Written by: Gregory Burke.
Starring: Rosamund Pike (Brigitte
Kuhlmann), Daniel Brühl (Wilfried Böse), Lior Ashkenazi (Yitzhak Rabin), Eddie
Marsan (Shimon Peres), Ben Schnetzer (Zeev Hirsch), Nonso Anozie (Idi
Amin),Denis Ménochet (Jacques Le Moine), Peter Sullivan (Amos Eran), Juan Pablo
Raba (Juan Pablo), Angel Bonanni (Yonatan Netanyahu),Mark Ivanir (Motta Gur),Andrea
Deck (Patricia Martel), Brontis Jodorowsky (Captain Michel Bacos), Vincent
Riotta (Dan Shomron), Noof McEwan (Al Arja).
For
a movie that begins with a plane hijacking and ends with a daring military raid
by Israeli soldiers invading an airport in Uganda, 7 Days in Entebbe is a
surprisingly dull movie. It tells the true story of what happened when some
German revolutionaries teamed up with a Palestinian organization to hijack an
Air France plane flying out of Tel Aviv, and tried to use those hostages as
leverage to get the Israelis to release some of their political prisoners. They
held the hostages for a week at an airport in Uganda – with Idi Amin’s full
co-operation. The film flashes back and forth between what is happening on the
ground in Uganda, and what is happening in the backrooms of political power in
Israel – when discussions hinge on whether to break from the longstanding
policy against negotitating with terrorists, or whether to conduct the risky
military operation.
All
of this probably sounds exciting – I will admit, I saw the movie despite the
not glowing reviews, mainly because you can cut an exciting looking trailer out
of the film. And yet, somehow the film never really reaches takeoff velocity.

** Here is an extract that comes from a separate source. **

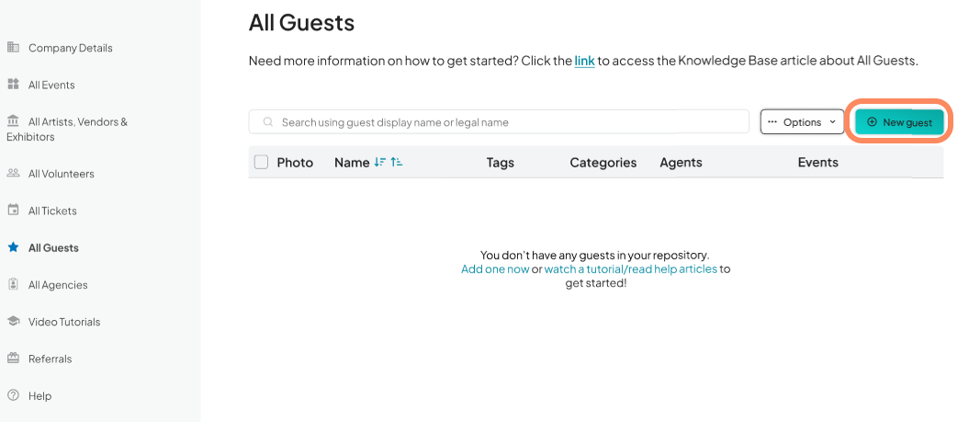Image resolution: width=980 pixels, height=422 pixels.
Task: Click the New guest button
Action: [x=899, y=122]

The director is the talented Brazlian filmmaker Jose Padilha – whose clearly
knows how to shoot action sequences – but on the basis on this film, doesn’t
know how to shoot much else. The screenplay – which is fully of heavy handed
explanatory dialogue – certainly doesn’t help matters.
What
we’re basically left with then is a group of mainly talented actors who pretty
much have to explain themselves in every scene. The film goes out of its way to
be fair to all sides – something that is often a good thing, but here pretty
much makes 7 Days in Entebbe into the Switzerland of movies – bland and
neutral.
For
the hijackers, the film mainly focuses on the two Germans – Brigitte and
Wilfried (Rosamund Pike and Daniel Bruhl), who are capable enough to pull off
the hijacking, but don’t really think through the consequences of what comes
next – or what may happen if Israel won’t negotitate. Wilfried is an idealist
who cannot stand the fact that the Jewish passengers see them as Nazis (“Of
course they do” Brigitte tells him “We’re Germans rounding up Jews”). Both had
lives at home, but sacrifice everything for this – for reasons they really
don’t seem to understand. On the Israeli side, the main conflict seems to be
between Prime Minister Yitzhak Rabin (the great Israeli actor Lior Ashkenazi)

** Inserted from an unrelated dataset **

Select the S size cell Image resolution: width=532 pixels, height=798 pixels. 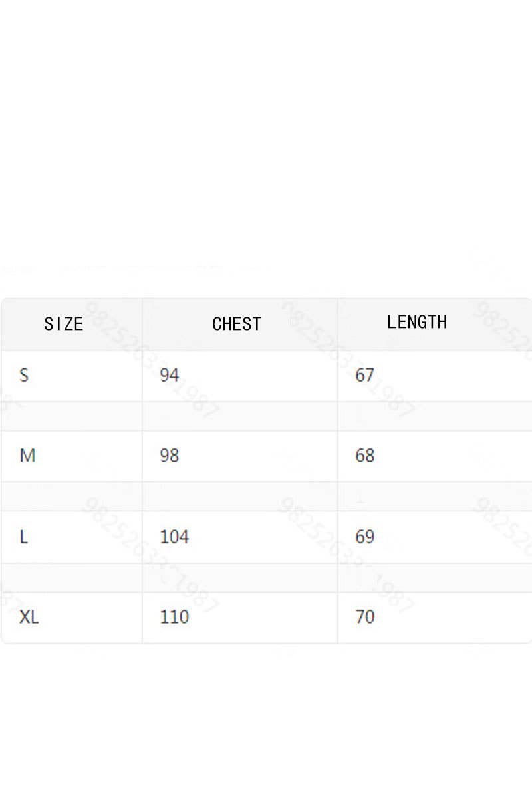25,375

and his Secretary of Defense Shimon Peres (Eddie Marasan – a great actor hidden
behind too much makeup). Rabin wants to negotiate, Peses does not. But can they
really pull off such a strange mission. Oddly, the film doesn’t pay that much
attention to the actual Palestinian men who are among the hostage takers – only
one of them gets any kind of backstory, and even that feels tossed in for good
measure.
Padilha
is a talented director of action – and the final raid is the highlight of the
film. It is intercut with a dance number that he returns to time and again
throughout the film, which is also thrilling to see. The action and the number
don’t really work together – whatever point Padilha is making by putting them
in the same sequence is never clear – but as pure filmmaking, they’re something
to see.
Overall
though, the movie just feels lifeless and dull. No body in the film feels like
anything except a talking head, espousing ideology until it’s finally time for
action. When it arrives, it’s nowhere near enough to make the movie worthwhile.